[THE TASK] In the listing below, count the lines containing the string "Given". Reply with that number only.

[DATA FOR THIS TASK]
*** Begin section ***

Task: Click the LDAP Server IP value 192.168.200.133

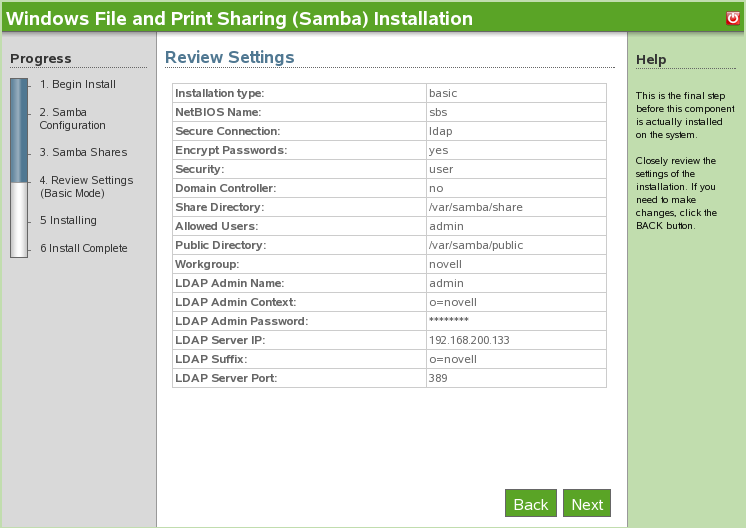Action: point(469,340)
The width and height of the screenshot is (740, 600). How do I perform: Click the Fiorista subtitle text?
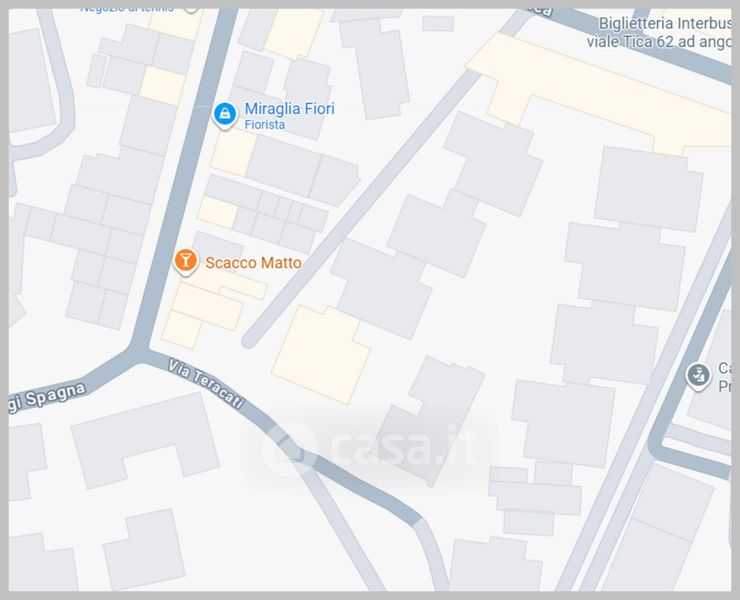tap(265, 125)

*** End section ***
*** Begin section ***

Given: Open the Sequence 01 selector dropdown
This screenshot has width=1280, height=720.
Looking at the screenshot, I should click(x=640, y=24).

*** End section ***
*** Begin section ***

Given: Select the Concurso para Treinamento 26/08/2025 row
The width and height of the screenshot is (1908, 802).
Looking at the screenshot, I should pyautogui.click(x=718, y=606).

*** End section ***

[WRITTEN RESPONSE] 2